Commander Howard Gilmore.

"Take her down". These were the last words of Commander Howard Gilmore, as he lay wounded on the deck of USS Growler.

During the fourth patrol of Growler, Captain Gilmore located and plotted a convoy of Japanese ships. The visibility conditions were very poor as he closed in for a surface attack A Japanese gunboat assigned to protect the convoy turned towards Growler and in the poor light collided with the submarine "head on" at seventeen knots. Growler heeled over from the collision and as it righted its self in the water the gunboat opened fire with its fifty-caliber machine gun killing all the people on the deck and mortally wounding the Captain.

The executive officer was below in the conning tower. He immediately took over command and took the submarine down following Captain Gilmore's last order. Growler came to the surface about thirty minutes later to find the damaged gunboat gone along with the rest of the enemy fleet.

Commander Richard O'Kane

Commander O'Kane was skipper of USS Tang in October of 1944 when a circular running torpedo he had just fired came back and sunk his submarine. Tang was leading all submarines in the number of ships sunk when that accident occurred.

On October twenty third nineteen forty-four he had attacked a convoy and hit seven ships with his torpedoes. The next day, on the twenty fourth another convoy appeared and once again O'Kane went in for the attack. His first shot hit a tanker; the second hit a troop transport and stopped her dead in the water. A third shot hit a destroyer trying to protect the other two vessels.

With two torpedoes left in the tubes Captain O'Kane went in on the surface to finish off the crippled troopship. The first torpedo headed straight for its mark but the second made a hairpin turn and headed back towards Tang. O'Kane called for a hard rudder and emergency speed, but it was too late. The torpedo struck Tang in the stern sending the Captain and other deck personnel into the ocean, and the submarine to the bottom in 180 feet of water.

A total of five people survived the sinking. They were picked up by a Japanese destroyer escort that was retrieving survivors of the ships Tang had just sunk. The submarine survivors were clubbed and beaten unmercifully. Commander O'Kane and the other survivors spent the remainder of the war in various Japanese prison camps.

Commander Lawson P. Ramage

Captain "Red" Ramage earned his medal on July 23,1944 by driving into the center of a well protected Japanese convoy in the middle of the night and shooting at everything that was floating. He had torpedoes coming out of both the bow and stern tubes of USS Parche. There was so much confusion that some of the Japanese ships were shooting at each other. The battle lasted for a total of forty-six minutes and ended when four Japanese ships went to the bottom and another steamed away seriously wounded.

---------------

**CHALLENGE 1:**
In the passage on submarine commanders, at what speed did the Japanese gunboat collide with Growler?
**CHALLENGE 2:**
Copy word for word the part of the passage on submarine commanders starting at "During the fourth" and ending at "the enemy fleet.".

**GIVEN DATA:**
---------------

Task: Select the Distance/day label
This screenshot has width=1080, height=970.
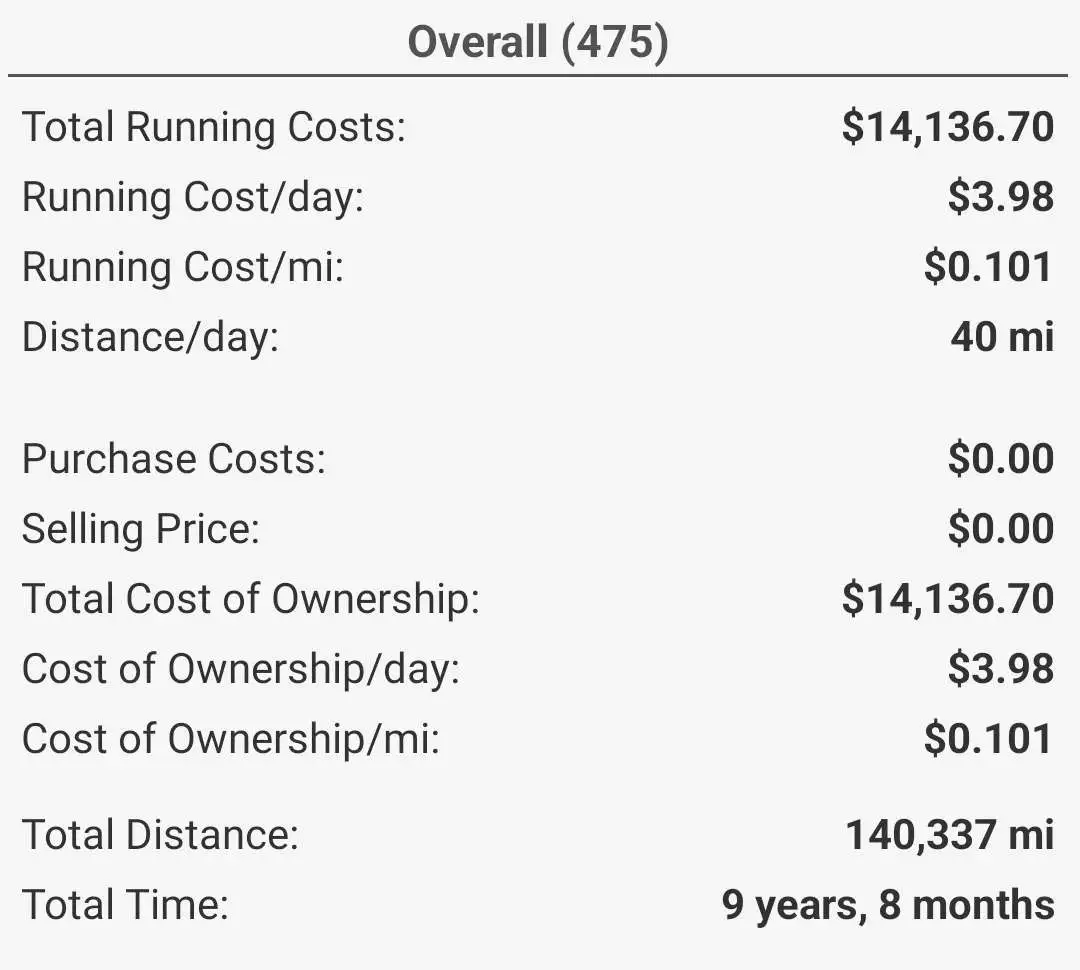Action: [150, 337]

---------------

**RIGHT ANSWER 1:**
Seventeen knots.

**RIGHT ANSWER 2:**
During the fourth patrol of Growler, Captain Gilmore located and plotted a convoy of Japanese ships. The visibility conditions were very poor as he closed in for a surface attack A Japanese gunboat assigned to protect the convoy turned towards Growler and in the poor light collided with the submarine "head on" at seventeen knots. Growler heeled over from the collision and as it righted its self in the water the gunboat opened fire with its fifty-caliber machine gun killing all the people on the deck and mortally wounding the Captain.

The executive officer was below in the conning tower. He immediately took over command and took the submarine down following Captain Gilmore's last order. Growler came to the surface about thirty minutes later to find the damaged gunboat gone along with the rest of the enemy fleet.